Northern Wilds Magazine
We crossed the Atlantic Ocean in late October, early November in the SS Columbia. | ELLE ANDRA-WARNER
Strange Tales

The Journey from ‘Over There’ to ‘Here’

It is somewhat ironic—a strange twist of fate—that a country that forced my parents to flee their homeland of Estonia and that put the Iron Curtain around it for 47 years, gets credit (albeit begrudgingly) for my existence.

Some background. During the Second World War, Estonia was first occupied by the Russians (Soviet Union) from 1940-41, then by the Germans 1941-44, and beginning in September 1944, Russians retook Estonia. My parents (Regina Andreus and Jüri Jürivee) had never met before each fled, separately, before the Russians marched back into the country in 1944. My father, an officer in the merchant marine, escaped on his freighter Äksi with his crew; he never talked about the details.

My mom accepted the offer, along with a girlfriend, to join the last German armed convoy to leave Tallinn, Estonia’s capital where she lived. Along the way, people in the countryside were invited to flee with the convoy, but no one did; they expected after the war ended, the Allies would not let the Russian occupation continue. (They were wrong.) Her escape journey had its terrible moments, but she made it to safety (her friend did not as the jeep she was travelling in, just ahead of my mom’s, was hit with a bomb).

Aboard the ship, arriving in Quebec City, Quebec. My dad is holding my brother Tom (born in England) with Mom standing beside him. Most passengers were immigrants and all dressed up for the arrival. | ELLE ANDRA-WARNER

Both my parents ended up in Danzig, Germany where they met, sort-of-dated and were waiting for the war to end. A few months later, when Danzig was about to be attacked and fall, my father’s ship carried them to safety, but there was one glitch: my mom could only board if she was family, so the captain quickly married my parents before the Äksi left Danzig. (They remained married for over 30 years, until my dad’s death in 1975.)

Once the war was over, they ended up in a United Nations Displaced Persons (DP) Camp for Estonians in Eckernforde, West Germany, in the post-war British Zone. It was here that I was born in the town’s castle during the three years the castle had a maternity wing. The camp was located in army barracks and we lived in a small ‘family’ unit. My mom told me the families would receive CARE packages from the U.S. in exchange for making ethnic dolls.

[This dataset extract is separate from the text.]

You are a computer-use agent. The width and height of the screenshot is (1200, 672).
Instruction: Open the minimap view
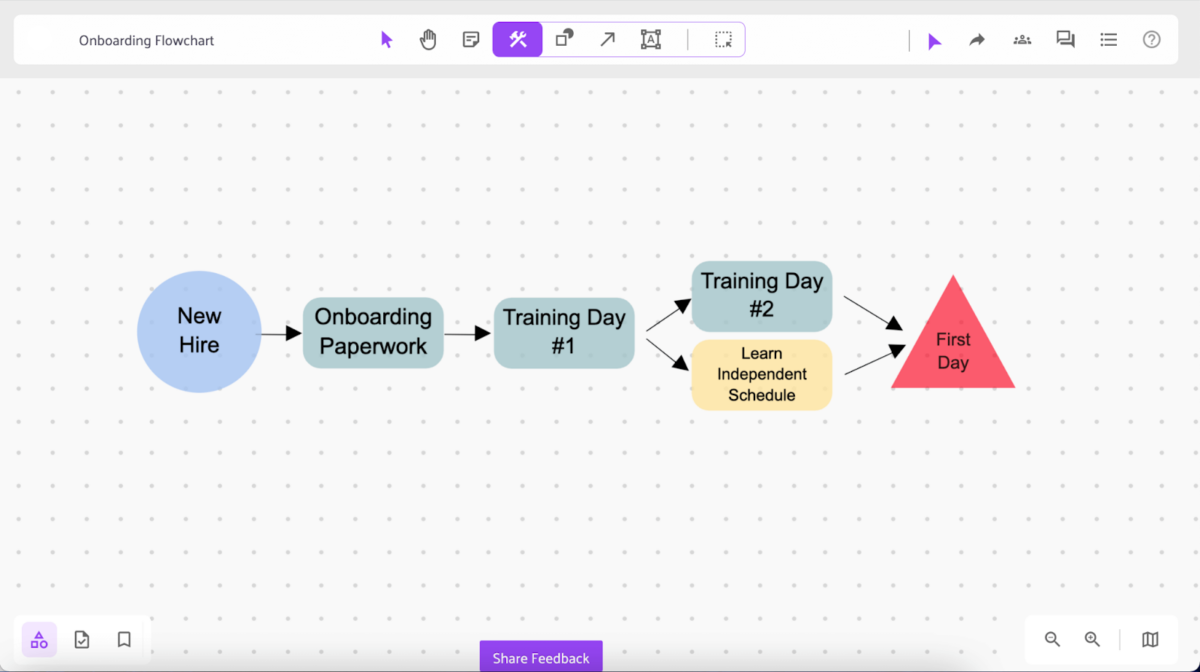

When the camp closed a few years later, we moved to Great Britain, staying for six months in Cardiff, Wales then to Lowestoft, England for about three years. During that time, my dad worked as a chief engineer on his former ship Äksi, now part of the British Merchant Marine fleet. We would meet him at the different ports, sometimes sailing with him to the next port (he had his own cabin on the ship).

Somehow, my mother convinced the school authorities in Lowestoft to let me start English school at age four, a year earlier than others, so that I could learn English (I only spoke Estonian at the time). I remember in particular, skipping out of school at recess with another Estonian youngster and going home to read the bundle of comics that someone had brought to our house. Our reasoning was simple—we couldn’t understand a word the teacher was saying, so why stay when there were comics waiting for us to look at? After some panic from the school about us missing, my mom found us hiding in the closest with the comics. She wasn’t pleased, but years later thought it was funny.

A family portrait of my dad, mom and I while living in the Displaced Persons Camp in Eckerforde. I was two-years-old. | ELLE ANDRA-WARNER

In October 1951, we left Lowestoft, went to London and waited for ‘something’. Being five-and-a-half years old I didn’t understand all that was happening, except that we would be travelling on a ship to a new home far away. Was I sad leaving the home in England? No, as the concept of home was being with my parents, not a geographical location.

As the story goes, my parents had received immigrant papers for both Canada and Argentina, and according to family lore, whichever ship came first is where we’d go. The ship to Canada won. We boarded the ocean liner SS Columbia, crossed the Atlantic Ocean, arrived in Quebec City in early November, took the train first to Toronto, then Port Arthur (now part of Thunder Bay), where we spent the first night at Prince Arthur Hotel (like many immigrants did). We lived the next couple of years in a small tourist cabin on Cumberland Street before moving to a house.

My human migration journey of getting from ’over there’ to ’here’ was done. Thunder Bay has been home, except for a few years in Northwest Territories and northern Alberta.

In late 1991, I visited Estonia for the first time, just after the country regained its independence from Russia. During that visit, it occurred to me: if Russia had never invaded Estonia in 1944, my parents would not have fled and would probably never have met, thus I would not exist.